“È per mangiarti meglio”: un viaggio musicale firmato Petramante
Immergersi in una stanza interiore fatta di profumi di casa e di quella dolce tenerezza che solo le cose che ci appartengono nell’anima possono darci: questa è la sensazione che si ha ascoltando “È per mangiarti meglio”, l’album di esordio dei Petramante prodotto da Martelabel in collaborazione con X-Beat.
La voce calda e profonda di Francesca Dragoni ci apre le porte di questo viaggio intimo con “Atterro”: ci si ambienta subito in un sound quieto e mai banale, in cui i testi sono poesia ed espressioni di delicate emozioni. Continua il viaggio con “Potessi”, dolce richiamo notturno, e si arriva all’emozionante “Io sono una briciola”, primo pezzo davvero notevole dell’album. Nel raccontare la fragile bellezza di una storia d’amore, la voce di Francesca diventa ancora più soave e avvolgente, quasi come se ci fosse il timore di poter scalfire anche solo con una nota l’equilibrio magico tra due persone innamorate. Ci si sente come una briciola che non vorrebbe mai abbandonare il posto in cui è caduta e ha timore di venire spazzata via da un momento all’altro. E così la “briciola” si ritrova a rivolgere una preghiera alla persona amata: “Tu conservami e sopravvivimi. Tu trattienimi qui nella tua stanza”.
Conclusa questa immersione sognante, procede il viaggio verso la quarta traccia, in cui troviamo un sound diverso dalle prime tre canzoni dell’album. Nella prima parte de “L’arnia” la voce della cantante è filtrata e la musica presenta sfumature swing stile anni Cinquanta. Arriviamo poi ai “Vortici concentrici” in cui, grazie ad un ritornello che si ripete più volte si ha davvero la sensazione di girare su se stessi con i piedi nudi sull’erba del giardino di casa.
E dopo aver girato in questi vortici concentrici si approda al pezzo più intenso ed emozionante dell’album: “Implodo”. Ammetto di aver ascoltato questa canzone almeno una ventina di volte e ancora non mi stanco di ascoltarla, come tutto l’album del resto. “Implodo” è la storia emotiva di una figlia abbandonata dal padre, una figlia che non vuole riversare la sua rabbia sul genitore e preferisce l’implosione. Il cuore del brano si svela sin dalla prima strofa, che torna più volte: “Implodo per non farti torto, per non farti male, ché se fossi una granata impazzirei. Implodo per non disturbare, ti lascio dormire, detonatemi domani casomai”. La musica, il testo e l’intonazione che in alcuni tratti si fa quasi graffiante riescono a colpire e a lasciare una traccia dentro.

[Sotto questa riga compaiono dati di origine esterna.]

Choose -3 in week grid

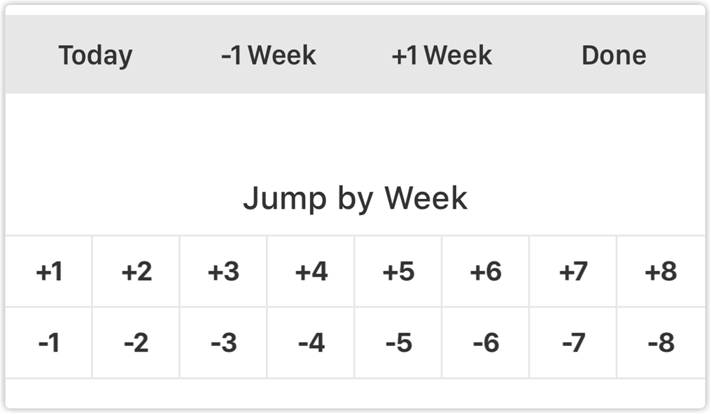click(224, 343)
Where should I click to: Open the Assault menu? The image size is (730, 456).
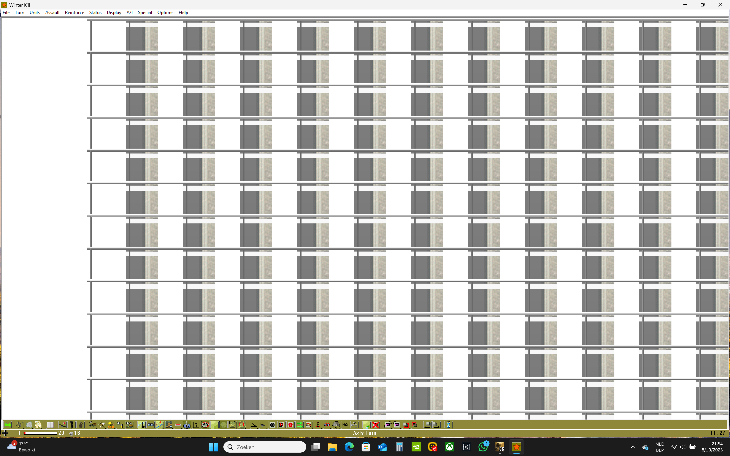tap(52, 12)
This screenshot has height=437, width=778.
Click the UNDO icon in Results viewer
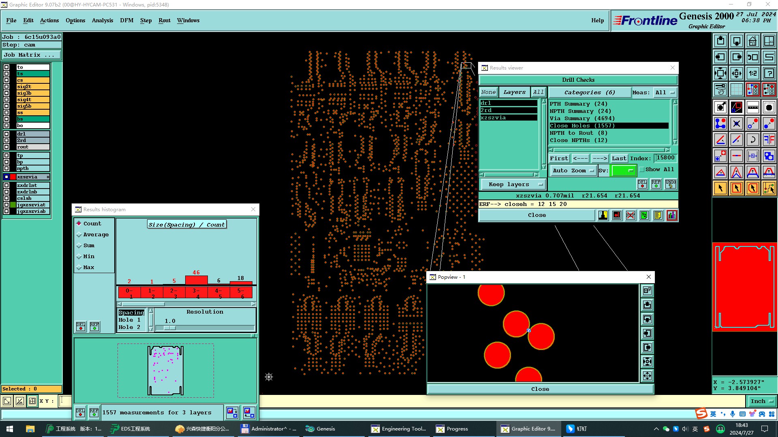point(670,184)
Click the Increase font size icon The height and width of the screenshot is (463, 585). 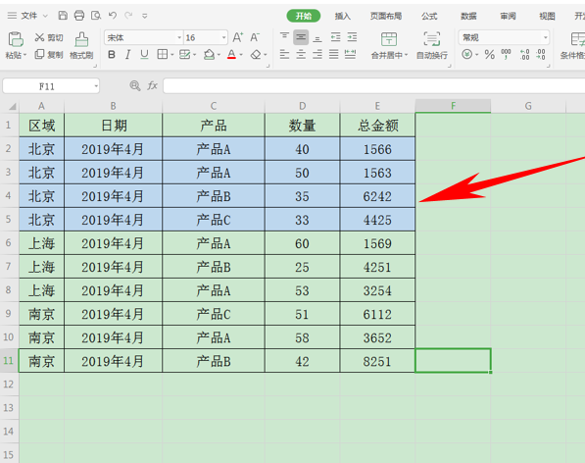click(238, 37)
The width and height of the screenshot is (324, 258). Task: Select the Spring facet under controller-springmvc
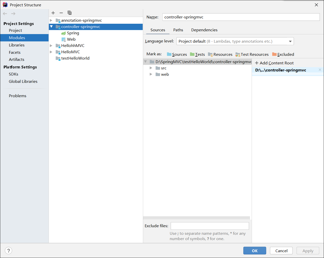(x=73, y=33)
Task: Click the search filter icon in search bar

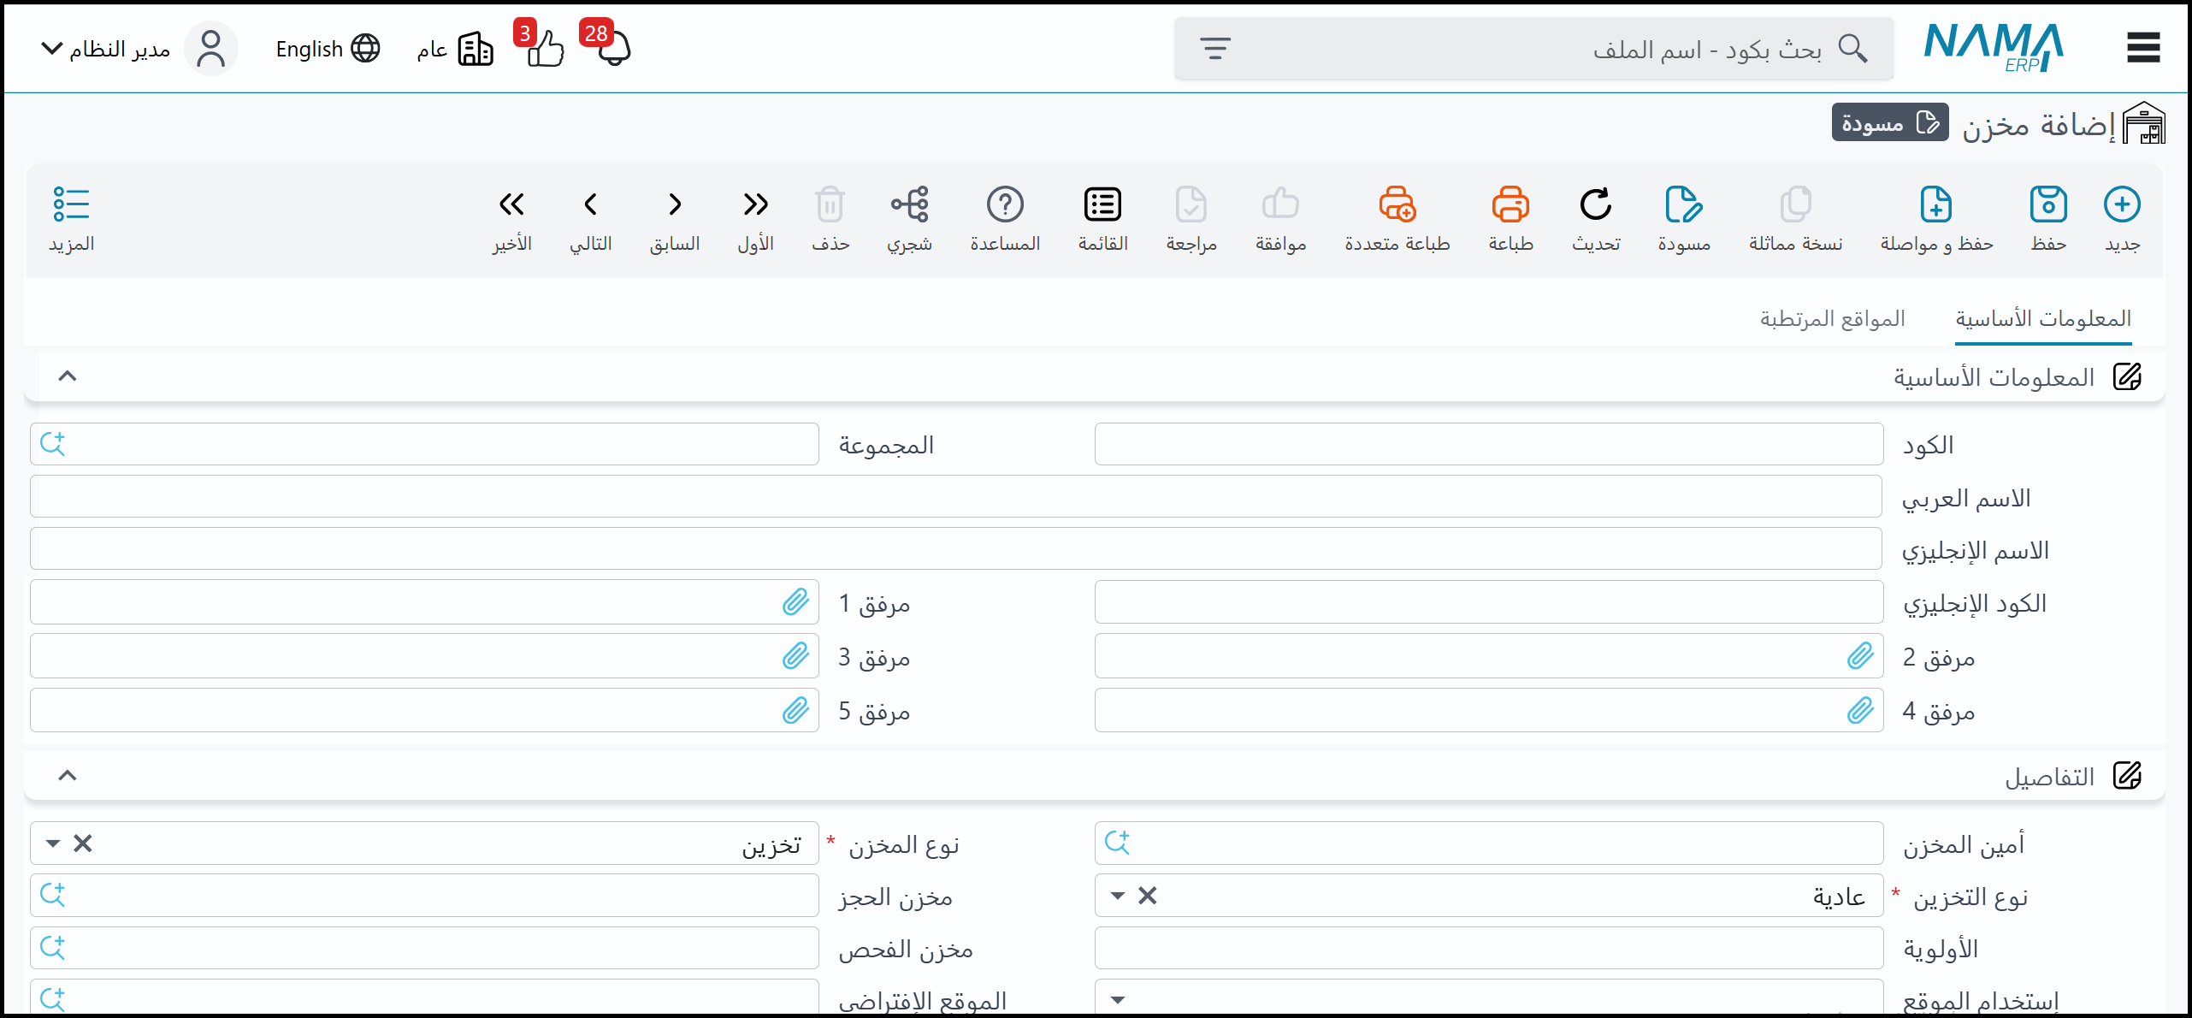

Il tono si fa decisamente pungente nella successiva canzone, “La prepotenza”, in cui si racconta di storie di provincia in cui un nome affermato vale più di un’azione irrispettosa verso gli altri. Si giunge poi all’ottava traccia, “E’ Ferragosto (tuttalpiù muoio)” e quasi sembra di cadere in un incantesimo mentre la voce di Francesca ipnoticamente ripete “voi non tormentatemi/addormentatevi”. L’emozione torna a spezzare l’incanto con “Chissà chi”, dove il sospetto del tradimento d’amore diventa certezza e si avverte la lacerante rassegnazione di essere l’ultimo tra i pensieri della persona amata.
Il viaggio si conclude con “La finestra”: si sentono i rumori di casa, la porta che si chiude, la serranda che viene alzata e la finestra aperta, mentre la mente è immersa nei timori di perdere la persona amata e nella speranza di vederla comparire proprio lì, fuori dalla finestra, pronta a sorprenderla e a farla sentire unica al mondo. L’album si chiude con gli strumenti che si fondono come fossero un mattino appena sbocciato.
Eccoci giunti alla fine di un viaggio lungo dieci tracce e 37 minuti. Un viaggio che gli amanti del genere, ne sono sicura, intraprenderanno più volte, cogliendo sempre una nuova sfumatura. Un album che merita di essere ascoltato e assaporato come si assapora la tranquillità di un pomeriggio tra le cose e le persone che si amano di più.
Tracks List
- Atterro
- Potessi
- Io sono una briciola
- L’arnia
- Vortici concentrici
- Implodo
- La prepotenza
- Ferragosto (tuttalpiù muoio)
- Chissà chi
- La finestra
I Petramante sono: Francesca Dragoni (voce, chitarra), Simone Stopponi (voce, chitarra), Maurizio Freddano (basso), Alessandro Graziani (batteria).